> _TASK REQUIREMENTS_:
Can you rewrite the items from the line with "Towa Seiden Vietnam (187, 1960)" up to and including the line with "Maxcess (Fife) Vietnam (190, 1223)", with every coordinate in the answers scaled by 2.55 and rounded to a whole number, halves going up? Keep the request wording unchanged, and give only those lines.
--- Start RECORD EXTRACTS ---
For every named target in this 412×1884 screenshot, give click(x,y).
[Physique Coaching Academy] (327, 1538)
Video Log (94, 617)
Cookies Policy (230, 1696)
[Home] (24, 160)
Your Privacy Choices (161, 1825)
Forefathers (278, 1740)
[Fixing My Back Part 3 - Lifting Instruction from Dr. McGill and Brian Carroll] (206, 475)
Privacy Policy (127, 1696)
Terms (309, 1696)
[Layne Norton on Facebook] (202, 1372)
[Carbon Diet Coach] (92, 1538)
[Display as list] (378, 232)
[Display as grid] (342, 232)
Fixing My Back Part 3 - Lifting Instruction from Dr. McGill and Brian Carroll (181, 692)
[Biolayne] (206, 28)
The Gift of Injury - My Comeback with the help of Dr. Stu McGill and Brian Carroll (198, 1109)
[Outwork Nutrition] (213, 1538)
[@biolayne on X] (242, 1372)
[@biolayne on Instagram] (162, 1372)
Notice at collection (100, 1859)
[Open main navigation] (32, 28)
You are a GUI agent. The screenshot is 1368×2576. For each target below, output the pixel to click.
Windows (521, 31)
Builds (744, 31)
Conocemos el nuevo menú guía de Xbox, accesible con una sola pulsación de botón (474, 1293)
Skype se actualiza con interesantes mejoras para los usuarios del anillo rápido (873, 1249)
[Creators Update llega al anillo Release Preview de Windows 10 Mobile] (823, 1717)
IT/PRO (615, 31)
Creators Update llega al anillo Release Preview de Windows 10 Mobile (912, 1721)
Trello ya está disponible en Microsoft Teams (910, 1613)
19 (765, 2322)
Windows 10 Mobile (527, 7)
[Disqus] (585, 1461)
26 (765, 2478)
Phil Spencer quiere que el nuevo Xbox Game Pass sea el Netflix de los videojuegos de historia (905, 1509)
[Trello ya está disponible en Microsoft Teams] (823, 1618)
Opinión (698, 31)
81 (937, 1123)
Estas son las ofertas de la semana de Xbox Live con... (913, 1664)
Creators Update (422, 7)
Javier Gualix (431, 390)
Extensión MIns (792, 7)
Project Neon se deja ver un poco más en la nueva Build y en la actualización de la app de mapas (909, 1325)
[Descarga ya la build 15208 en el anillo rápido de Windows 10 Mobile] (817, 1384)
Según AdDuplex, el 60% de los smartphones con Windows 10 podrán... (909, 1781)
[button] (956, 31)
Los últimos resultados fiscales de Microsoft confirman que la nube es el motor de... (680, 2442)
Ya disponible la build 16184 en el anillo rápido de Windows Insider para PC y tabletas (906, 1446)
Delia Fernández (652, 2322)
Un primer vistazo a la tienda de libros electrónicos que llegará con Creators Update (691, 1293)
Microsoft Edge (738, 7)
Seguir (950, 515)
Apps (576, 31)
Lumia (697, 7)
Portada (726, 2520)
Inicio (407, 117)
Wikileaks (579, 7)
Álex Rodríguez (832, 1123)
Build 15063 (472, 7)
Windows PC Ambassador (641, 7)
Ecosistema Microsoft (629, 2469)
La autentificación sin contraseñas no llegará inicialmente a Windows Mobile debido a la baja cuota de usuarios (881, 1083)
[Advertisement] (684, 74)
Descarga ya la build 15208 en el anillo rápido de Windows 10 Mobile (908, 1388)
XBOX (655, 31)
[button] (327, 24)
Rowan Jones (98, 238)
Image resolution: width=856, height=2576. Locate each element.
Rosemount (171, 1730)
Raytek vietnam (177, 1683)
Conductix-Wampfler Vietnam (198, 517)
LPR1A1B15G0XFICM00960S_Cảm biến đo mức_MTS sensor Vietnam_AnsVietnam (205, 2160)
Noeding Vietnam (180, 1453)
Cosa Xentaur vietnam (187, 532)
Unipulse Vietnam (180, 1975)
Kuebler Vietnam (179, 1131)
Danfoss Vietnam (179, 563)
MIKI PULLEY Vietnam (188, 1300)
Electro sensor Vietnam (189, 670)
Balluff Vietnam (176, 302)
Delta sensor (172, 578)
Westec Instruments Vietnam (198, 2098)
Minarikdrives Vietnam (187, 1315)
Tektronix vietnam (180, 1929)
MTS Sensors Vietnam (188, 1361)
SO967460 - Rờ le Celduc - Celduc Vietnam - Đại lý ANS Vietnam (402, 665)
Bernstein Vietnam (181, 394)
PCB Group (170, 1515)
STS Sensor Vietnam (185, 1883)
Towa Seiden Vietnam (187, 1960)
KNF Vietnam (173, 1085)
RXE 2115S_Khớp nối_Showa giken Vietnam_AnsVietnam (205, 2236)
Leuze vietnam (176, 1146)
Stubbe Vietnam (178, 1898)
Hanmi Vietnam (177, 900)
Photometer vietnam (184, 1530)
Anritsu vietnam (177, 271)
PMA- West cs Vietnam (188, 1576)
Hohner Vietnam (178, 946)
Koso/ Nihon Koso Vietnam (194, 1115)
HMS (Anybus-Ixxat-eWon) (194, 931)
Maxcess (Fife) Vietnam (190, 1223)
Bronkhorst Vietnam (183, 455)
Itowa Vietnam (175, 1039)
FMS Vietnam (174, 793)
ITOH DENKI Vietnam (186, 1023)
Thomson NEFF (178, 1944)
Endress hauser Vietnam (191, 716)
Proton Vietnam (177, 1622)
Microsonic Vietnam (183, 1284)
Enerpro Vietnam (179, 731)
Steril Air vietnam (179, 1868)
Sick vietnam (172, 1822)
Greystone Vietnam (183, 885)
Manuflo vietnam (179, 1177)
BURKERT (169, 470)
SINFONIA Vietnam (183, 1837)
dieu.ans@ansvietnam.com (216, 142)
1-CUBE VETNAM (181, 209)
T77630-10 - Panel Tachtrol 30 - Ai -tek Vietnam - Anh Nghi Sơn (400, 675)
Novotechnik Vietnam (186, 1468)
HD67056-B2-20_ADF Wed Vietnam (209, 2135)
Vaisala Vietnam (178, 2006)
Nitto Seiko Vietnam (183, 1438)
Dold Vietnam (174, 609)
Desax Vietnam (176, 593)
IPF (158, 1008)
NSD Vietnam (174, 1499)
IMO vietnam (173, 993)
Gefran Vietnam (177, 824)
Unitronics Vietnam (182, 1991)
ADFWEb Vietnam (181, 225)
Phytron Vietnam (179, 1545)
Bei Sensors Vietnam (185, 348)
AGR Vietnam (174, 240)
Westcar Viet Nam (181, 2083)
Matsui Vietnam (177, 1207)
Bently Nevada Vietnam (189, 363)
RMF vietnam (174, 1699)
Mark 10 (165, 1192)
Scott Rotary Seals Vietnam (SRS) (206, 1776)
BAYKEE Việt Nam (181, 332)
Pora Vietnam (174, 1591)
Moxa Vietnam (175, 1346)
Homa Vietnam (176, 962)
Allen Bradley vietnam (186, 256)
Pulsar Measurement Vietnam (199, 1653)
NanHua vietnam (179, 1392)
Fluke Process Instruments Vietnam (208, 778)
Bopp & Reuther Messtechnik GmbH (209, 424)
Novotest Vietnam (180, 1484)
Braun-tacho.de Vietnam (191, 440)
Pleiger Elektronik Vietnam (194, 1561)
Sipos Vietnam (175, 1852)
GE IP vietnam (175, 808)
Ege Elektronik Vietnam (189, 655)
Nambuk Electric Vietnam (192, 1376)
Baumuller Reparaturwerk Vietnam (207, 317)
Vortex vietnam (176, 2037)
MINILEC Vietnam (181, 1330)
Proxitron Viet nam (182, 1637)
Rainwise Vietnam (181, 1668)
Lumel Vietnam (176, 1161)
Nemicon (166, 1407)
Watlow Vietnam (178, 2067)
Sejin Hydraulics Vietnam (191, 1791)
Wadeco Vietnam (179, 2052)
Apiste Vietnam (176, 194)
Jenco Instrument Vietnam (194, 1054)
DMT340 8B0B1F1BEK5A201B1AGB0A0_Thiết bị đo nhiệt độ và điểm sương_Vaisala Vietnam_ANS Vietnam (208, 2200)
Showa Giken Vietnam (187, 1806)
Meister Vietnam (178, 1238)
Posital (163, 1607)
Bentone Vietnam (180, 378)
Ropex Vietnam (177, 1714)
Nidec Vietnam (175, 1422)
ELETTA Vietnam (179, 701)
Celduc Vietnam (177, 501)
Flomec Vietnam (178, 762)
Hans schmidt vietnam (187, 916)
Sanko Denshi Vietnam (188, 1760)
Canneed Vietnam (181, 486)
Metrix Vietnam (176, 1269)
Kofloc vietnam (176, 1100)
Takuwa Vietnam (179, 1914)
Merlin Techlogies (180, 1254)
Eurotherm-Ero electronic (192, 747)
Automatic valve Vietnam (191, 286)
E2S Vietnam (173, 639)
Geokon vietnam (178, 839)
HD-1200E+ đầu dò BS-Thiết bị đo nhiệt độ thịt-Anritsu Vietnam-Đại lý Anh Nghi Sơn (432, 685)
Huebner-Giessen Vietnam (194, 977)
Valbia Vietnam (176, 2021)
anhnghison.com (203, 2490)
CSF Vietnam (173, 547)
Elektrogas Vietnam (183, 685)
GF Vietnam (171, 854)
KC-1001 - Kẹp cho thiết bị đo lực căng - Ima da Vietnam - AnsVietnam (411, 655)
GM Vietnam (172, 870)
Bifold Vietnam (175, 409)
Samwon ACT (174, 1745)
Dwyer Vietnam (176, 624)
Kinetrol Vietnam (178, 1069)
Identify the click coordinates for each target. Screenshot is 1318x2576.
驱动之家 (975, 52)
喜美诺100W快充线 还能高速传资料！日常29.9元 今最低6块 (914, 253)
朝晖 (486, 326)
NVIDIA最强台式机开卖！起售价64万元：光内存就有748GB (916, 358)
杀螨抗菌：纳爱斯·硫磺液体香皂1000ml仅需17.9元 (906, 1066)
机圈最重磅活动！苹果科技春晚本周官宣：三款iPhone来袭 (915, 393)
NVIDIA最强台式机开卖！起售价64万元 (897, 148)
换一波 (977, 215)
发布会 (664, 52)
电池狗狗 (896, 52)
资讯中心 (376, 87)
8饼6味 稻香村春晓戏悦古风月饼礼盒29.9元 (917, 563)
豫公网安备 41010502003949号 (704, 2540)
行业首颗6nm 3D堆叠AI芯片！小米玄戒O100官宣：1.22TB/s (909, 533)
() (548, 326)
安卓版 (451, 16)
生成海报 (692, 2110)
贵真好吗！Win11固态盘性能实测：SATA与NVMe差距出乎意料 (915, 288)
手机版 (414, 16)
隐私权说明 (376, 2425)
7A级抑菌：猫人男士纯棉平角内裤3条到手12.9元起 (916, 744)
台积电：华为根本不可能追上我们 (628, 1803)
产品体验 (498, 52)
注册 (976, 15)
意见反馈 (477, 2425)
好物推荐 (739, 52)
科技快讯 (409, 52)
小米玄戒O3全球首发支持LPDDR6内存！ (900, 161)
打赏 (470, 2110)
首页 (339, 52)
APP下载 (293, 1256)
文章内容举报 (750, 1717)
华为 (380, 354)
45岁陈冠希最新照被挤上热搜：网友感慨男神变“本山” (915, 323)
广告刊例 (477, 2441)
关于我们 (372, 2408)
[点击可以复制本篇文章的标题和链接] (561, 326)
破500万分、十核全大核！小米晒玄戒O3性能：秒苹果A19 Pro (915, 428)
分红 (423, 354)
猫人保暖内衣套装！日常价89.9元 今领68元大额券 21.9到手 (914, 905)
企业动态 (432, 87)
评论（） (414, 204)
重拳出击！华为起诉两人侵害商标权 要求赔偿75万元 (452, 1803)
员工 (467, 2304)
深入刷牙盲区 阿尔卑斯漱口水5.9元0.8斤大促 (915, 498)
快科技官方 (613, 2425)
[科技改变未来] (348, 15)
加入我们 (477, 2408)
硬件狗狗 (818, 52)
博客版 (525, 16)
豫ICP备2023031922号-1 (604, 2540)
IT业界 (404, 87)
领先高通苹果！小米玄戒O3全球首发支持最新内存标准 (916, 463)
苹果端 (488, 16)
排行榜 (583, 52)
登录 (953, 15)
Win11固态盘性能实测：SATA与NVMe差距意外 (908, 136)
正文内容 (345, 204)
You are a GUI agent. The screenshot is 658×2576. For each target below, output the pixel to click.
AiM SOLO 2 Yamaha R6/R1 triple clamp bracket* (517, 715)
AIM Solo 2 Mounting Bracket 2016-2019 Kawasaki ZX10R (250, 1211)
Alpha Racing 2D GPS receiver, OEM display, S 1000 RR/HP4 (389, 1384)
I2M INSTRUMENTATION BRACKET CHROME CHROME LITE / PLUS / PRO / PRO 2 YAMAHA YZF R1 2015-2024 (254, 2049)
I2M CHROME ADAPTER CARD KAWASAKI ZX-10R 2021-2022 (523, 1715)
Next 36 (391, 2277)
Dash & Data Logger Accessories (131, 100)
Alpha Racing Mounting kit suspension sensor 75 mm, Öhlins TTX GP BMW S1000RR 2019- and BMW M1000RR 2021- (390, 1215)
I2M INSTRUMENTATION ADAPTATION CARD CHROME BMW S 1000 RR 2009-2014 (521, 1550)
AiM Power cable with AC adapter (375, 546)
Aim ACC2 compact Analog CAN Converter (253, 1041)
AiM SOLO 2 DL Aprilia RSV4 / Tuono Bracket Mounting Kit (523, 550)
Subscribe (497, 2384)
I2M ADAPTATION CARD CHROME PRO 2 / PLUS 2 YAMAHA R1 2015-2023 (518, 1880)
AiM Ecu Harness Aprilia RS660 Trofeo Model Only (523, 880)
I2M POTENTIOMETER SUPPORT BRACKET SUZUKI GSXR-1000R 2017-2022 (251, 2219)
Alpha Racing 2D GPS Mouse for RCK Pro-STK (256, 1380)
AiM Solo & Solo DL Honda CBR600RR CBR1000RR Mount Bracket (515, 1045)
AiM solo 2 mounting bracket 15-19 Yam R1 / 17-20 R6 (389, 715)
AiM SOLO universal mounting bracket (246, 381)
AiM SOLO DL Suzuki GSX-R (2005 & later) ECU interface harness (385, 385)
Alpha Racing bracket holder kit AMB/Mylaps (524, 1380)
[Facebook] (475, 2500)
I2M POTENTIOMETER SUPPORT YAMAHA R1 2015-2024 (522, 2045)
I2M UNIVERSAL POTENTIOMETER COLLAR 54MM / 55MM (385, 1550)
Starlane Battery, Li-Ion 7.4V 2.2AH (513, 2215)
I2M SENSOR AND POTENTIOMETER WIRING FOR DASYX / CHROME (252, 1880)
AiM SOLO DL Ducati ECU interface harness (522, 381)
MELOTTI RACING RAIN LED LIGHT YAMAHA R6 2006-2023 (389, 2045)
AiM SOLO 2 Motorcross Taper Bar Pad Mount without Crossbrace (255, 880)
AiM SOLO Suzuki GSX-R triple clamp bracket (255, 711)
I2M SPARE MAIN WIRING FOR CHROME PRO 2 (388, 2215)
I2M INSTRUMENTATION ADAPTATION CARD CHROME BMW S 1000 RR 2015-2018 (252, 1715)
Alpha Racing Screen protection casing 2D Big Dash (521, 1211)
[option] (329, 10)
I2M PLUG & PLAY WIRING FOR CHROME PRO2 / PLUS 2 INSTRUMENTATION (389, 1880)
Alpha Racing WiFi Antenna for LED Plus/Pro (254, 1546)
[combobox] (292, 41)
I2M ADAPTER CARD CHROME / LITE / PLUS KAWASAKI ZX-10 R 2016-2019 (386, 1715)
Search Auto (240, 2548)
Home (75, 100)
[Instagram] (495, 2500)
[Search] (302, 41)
--- End RECORD EXTRACTS ---
> _TASK ANSWER_:
Towa Seiden Vietnam (477, 4998)
KNF Vietnam (441, 2767)
RXE 2115S_Khớp nối_Showa giken Vietnam_AnsVietnam (523, 5702)
Leuze vietnam (449, 2922)
Stubbe Vietnam (454, 4840)
Hanmi Vietnam (451, 2295)
Photometer vietnam (469, 3902)
Anritsu vietnam (451, 691)
PMA- West cs Vietnam (479, 4019)
Hohner Vietnam (454, 2412)
Koso/ Nihon Koso Vietnam (495, 2843)
HMS (Anybus-Ixxat-eWon) (495, 2374)
Maxcess (Fife) Vietnam (485, 3119)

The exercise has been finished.